* [Work required]: Nothing but the lines from the one containing "1520x774 pixels. Task: Click" through the end of the data below should appear in the answer, each exact and free of pictures.
START Given records
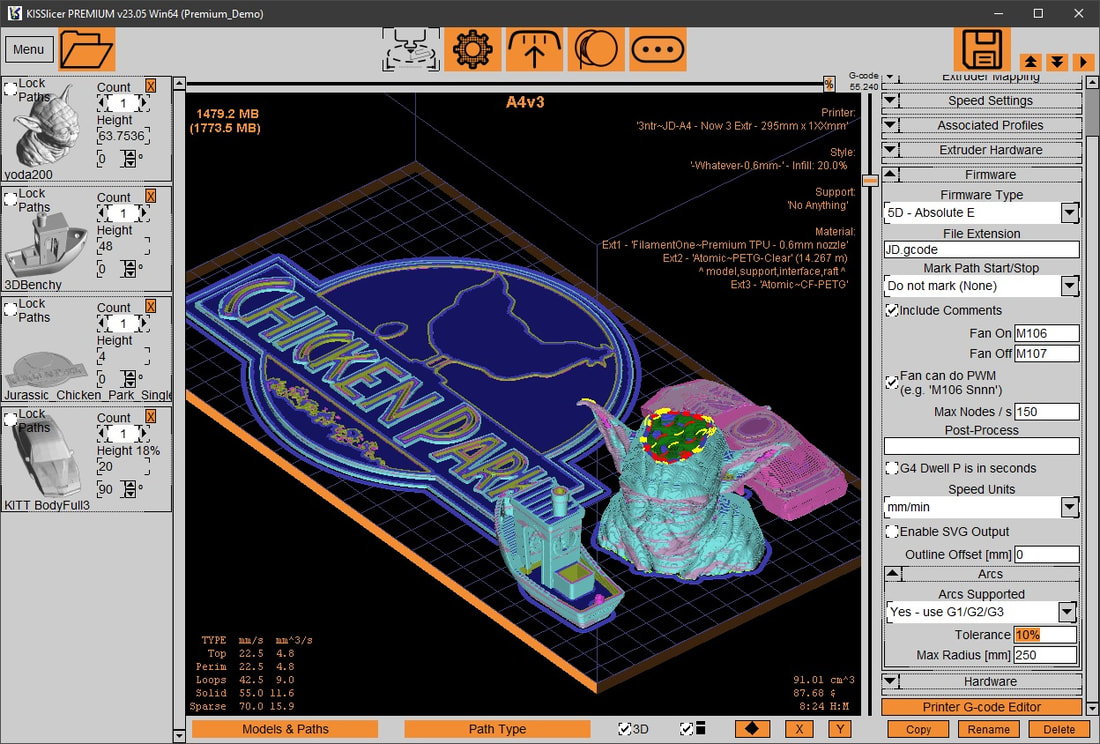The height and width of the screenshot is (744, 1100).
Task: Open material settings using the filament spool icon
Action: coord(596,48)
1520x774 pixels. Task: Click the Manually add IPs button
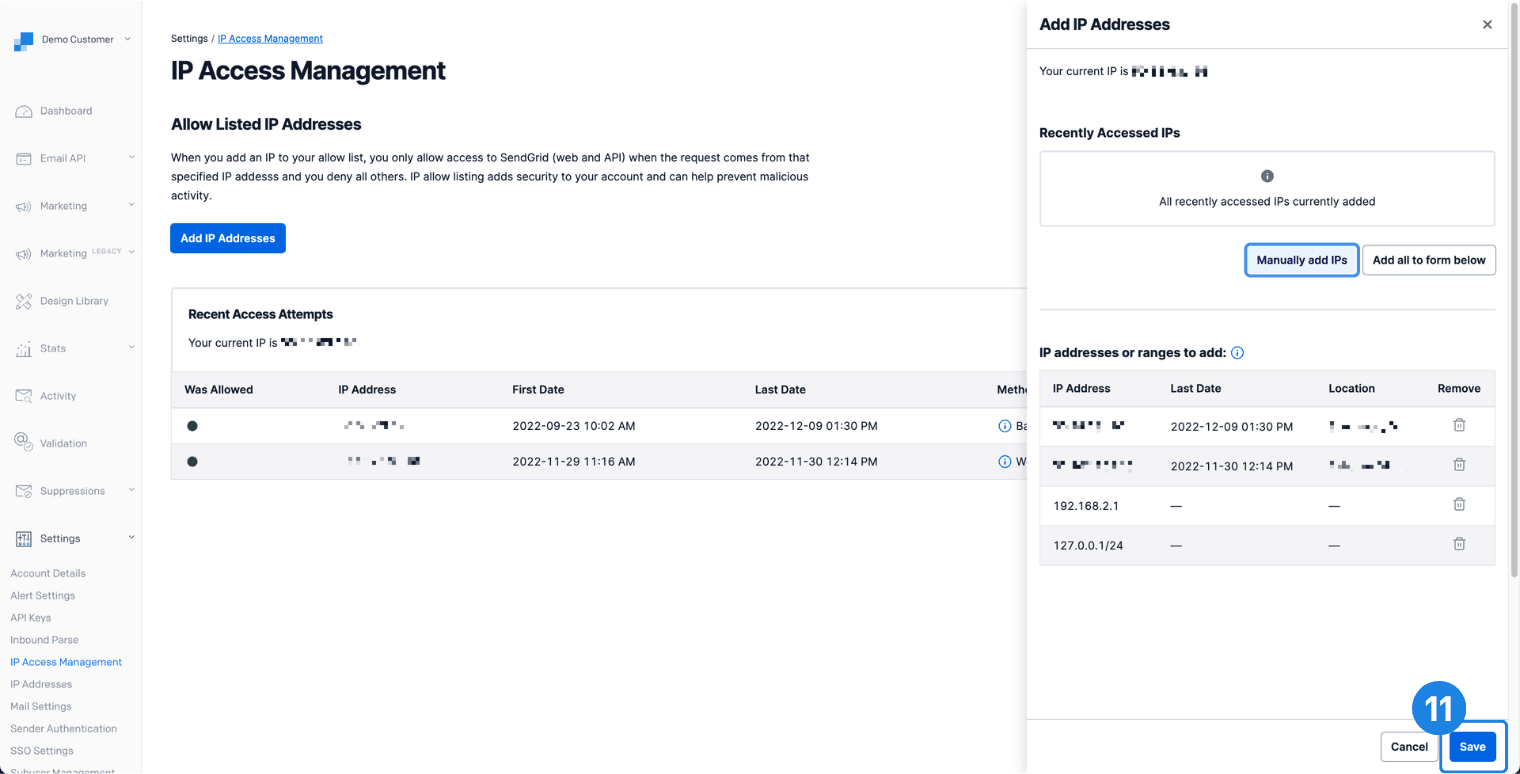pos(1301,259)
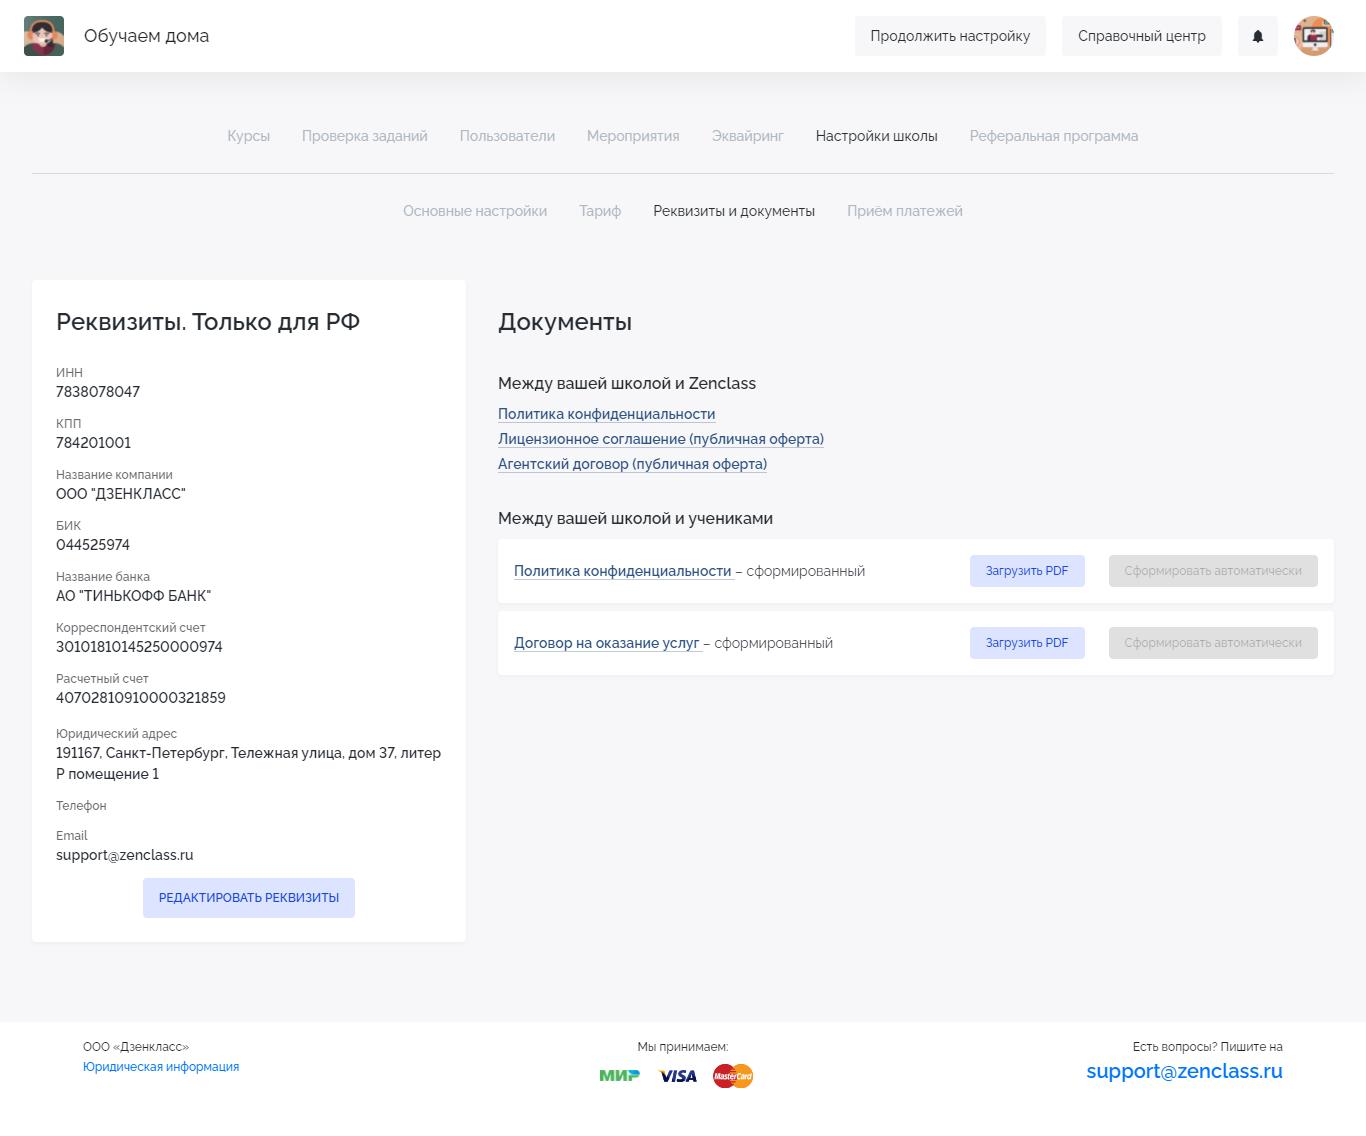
END Given records
* [Output]:
1520x774 pixels. Task: Click the Manually add IPs button
pos(1301,259)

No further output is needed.